Environmental Justice (EJ) has a slightly misleading name. It is more of a social justice and fairness concept. It does have a connection to the physical environment through emphasizing that traditionally underrepresented communities, low-income and minority communities, should not be adversely affected by disproportionate exposure to pollution, or other adverse impacts, from transportation projects. However, the central meaning behind EJ is more about not disrupting the social fabric, cohesion and development of traditionally underrepresented communities. Disruption could occur by separating communities with large thoroughfare transportation projects that don’t directly serve the communities and may serve as barriers.

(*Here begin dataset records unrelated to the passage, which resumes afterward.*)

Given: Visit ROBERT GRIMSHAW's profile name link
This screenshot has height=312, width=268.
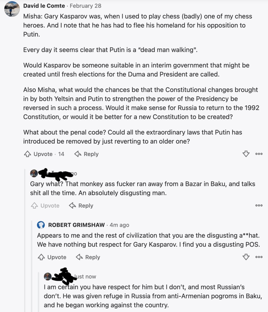Looking at the screenshot, I should (x=77, y=225).
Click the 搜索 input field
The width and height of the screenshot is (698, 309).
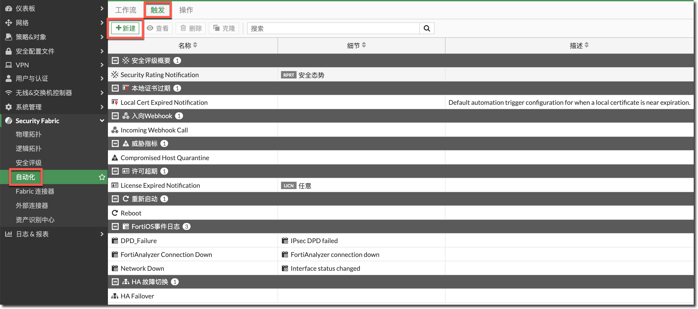click(x=333, y=28)
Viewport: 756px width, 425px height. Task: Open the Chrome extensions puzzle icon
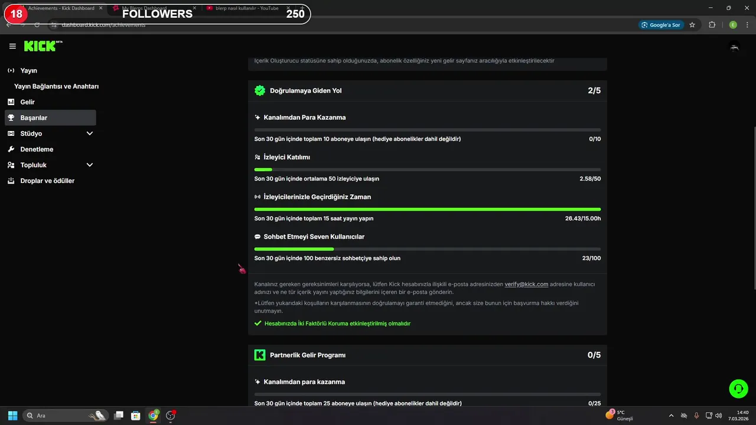point(712,25)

At its core EJ seeks to learn from the mistakes of the “Urban Renewal” era of the 1960s and 70s in which vibrant and successful urban neighborhoods were divided by freeways and highways subsequently harming the economic health and social fabric of the neighborhoods. More information about the official history of the EJ concept with its origins in Title VI of the Civil Rights Act of 1964 and Executive Orders 12898 and 13166 in the late 90s and early 2000s can be found in the RVTPO Title VI, Environmental Justice and Limited English Proficiency (LEP) Plan.
EJ concepts extend beyond the planning phase through the project development, engineering and construction phases. For our purposes as a federally recognized Metropolitan Planning Organization (We go by the name Transportation Planning Organization in our region), EJ concepts will primarily be implemented at two separate levels:
- In the long-range plan at the planning level to the financially constrained list of projects; and,
- When RVTPO implements long-range plan by applying for SMART SCALE High Priority funding (the Virginia Prioritization and Programming system) over successive application cycles. SMART SCALE is the effective link between the long-range transportation plan and the Transportation Improvement Program (TIP).
These two levels, separated in time, allow us to use a “canary in the coal mine” approach in the long-range plan. The EJ Framework will primarily identify red flags and screen out any patently inappropriate projects from the long-range plan. Later, before projects are actually applied for in SMART SCALE, we can use the framework again, in a more robust manner, to modify the scope of the SMART SCALE application to address any additional EJ concerns that arise.
In order to evaluate EJ impacts, both positive and negative, we will use our new EJ Benefits and Burdens Framework that was developed for the RVTPO in the form of a Master Degree Thesis by Allison Homer at Virginia Tech. We are fortunate to have this up-to-date framework that can incorporate new tools such as the Environmental Protection Agency’s EJSCREEN and go beyond these tools for a robust planning level implementation of EJ concepts. Please look forward to more news on the applying EJ through the new Constrained Long-Range Multimodal Transportation Plan 2040 in the coming months.